Boxer shorts trace their heritage back to the long woolen drawers worn by boxers in the nineteenth century. But it was when the heavyweight fighters Jim Corbett and Bob Fitzsimmons both abandoned traditional boxers’ tights in favor of shorter trunks, at the turn of the 20th century, that an icon was born.

Shaun Cole’s ‘The Story of Men’s Underwear ‘argues that the term boxer shorts was named after the heavyweight boxer Jack Dempsey, who won the 1919 world title in a pair of long loose shorts. Shorts of similar cut, made of lightweight fabrics, were soon being produced as underwear.

Boxers gained popularity when they were issued to United States infantrymen for summer wear during World War I. Cotton boxer shorts with buttons to adjust waist. Soldiers found their baggy undershorts to be comfortable both because of their loose fit and because they allowed air to circulate in warmer temperatures. In 1925 Jacob Golomb, founder of boxing brand Everlast, began to tweak their leather trunks worn by pugilists opting for an elastic band. Modern boxer shorts was born at that moment.

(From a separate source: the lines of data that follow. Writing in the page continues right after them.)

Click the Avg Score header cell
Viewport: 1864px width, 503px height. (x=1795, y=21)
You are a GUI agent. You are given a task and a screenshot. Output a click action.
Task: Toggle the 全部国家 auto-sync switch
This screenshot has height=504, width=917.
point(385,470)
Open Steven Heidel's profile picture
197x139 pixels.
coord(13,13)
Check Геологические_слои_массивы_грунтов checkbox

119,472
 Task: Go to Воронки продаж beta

Boxer shorts were later eclipsed in the late 1930s. Arthur Kneibler, a executive at Coopers, Inc, received a telegram from a close friend in France and the picture on the front of the postcard was a man wearing a small bikini-style swim suit. He then created the first underpants denuded of any legs and featuring a Y-shaped opening. He would eventually name ‘Jockey shorts’ because of the similar support that an athletic cup offered.

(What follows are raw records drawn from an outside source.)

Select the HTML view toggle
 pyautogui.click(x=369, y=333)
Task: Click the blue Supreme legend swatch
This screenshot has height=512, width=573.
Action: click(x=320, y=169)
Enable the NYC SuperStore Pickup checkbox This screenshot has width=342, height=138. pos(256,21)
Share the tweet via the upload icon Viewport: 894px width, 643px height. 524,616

US army wore a military issued olive drab boxer style short in World War II. That color was chosen for camouflage purposes, especially important on the occasions when the shorts were drying on make shift clotheslines throughout the battlefronts. The decisive push for mainstream acceptance of the boxer shorts started at the end of WWII, when soldiers returning home began incorporating them into their casual wardrobe.

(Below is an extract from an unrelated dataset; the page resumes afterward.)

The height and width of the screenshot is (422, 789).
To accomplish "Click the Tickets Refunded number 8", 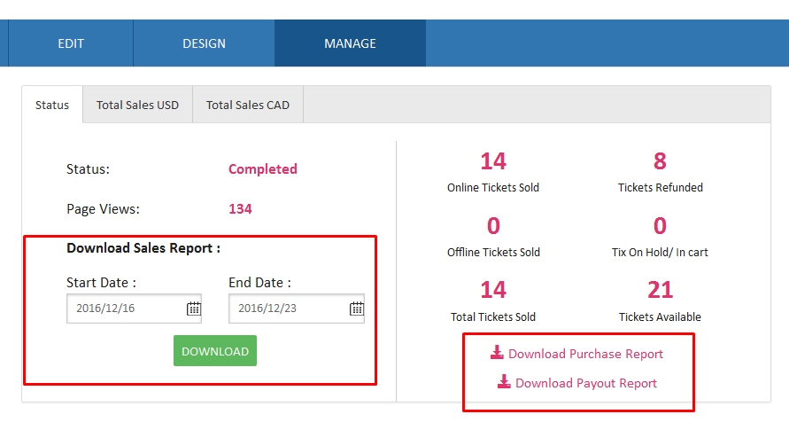I will coord(660,161).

In the 50s shirts designs landed in boxer shorts collections. It started with simple geometric shapes like vertical stripes and simple squares. While the basic shorts and boxers were still the standard, the creativity of their over-all print patterns was unlimited.


Boxer shorts and briefs had varying ratios of sales for the following years, with strong regional and generational preferences. Furthermore, studies have suggested that tight underwear and high temperature are not optimally conductive for sperm production. Boxer fans say it is natural to hang free, allowing air to circulate.

The 70s was a decade dominated by brief because tight trousers but the battle lines were redrawn in 1985 when english model and musician Nick Kamen sat in that 50s style launderette wearing crisp, cotton shorts for a Levi´s commercial. Same decade, a company named Joe Boxer began to introduce funny and comedic underwear in US. Joe Boxer really jumped into the spotlight when it made boxers printed with the image of hundred-dollar bills and the Secret Service decided that these duds violated forgery laws and confiscated 1,000 units.

Designer brands like Calvin Klein or Paul Smith introduced men’s underwear line too and turned the perception of men’s underwear to one of a fashionable item. Finally first 90s brought the introduction of a new style, the boxer brief, that has been increasing their market share in the last years.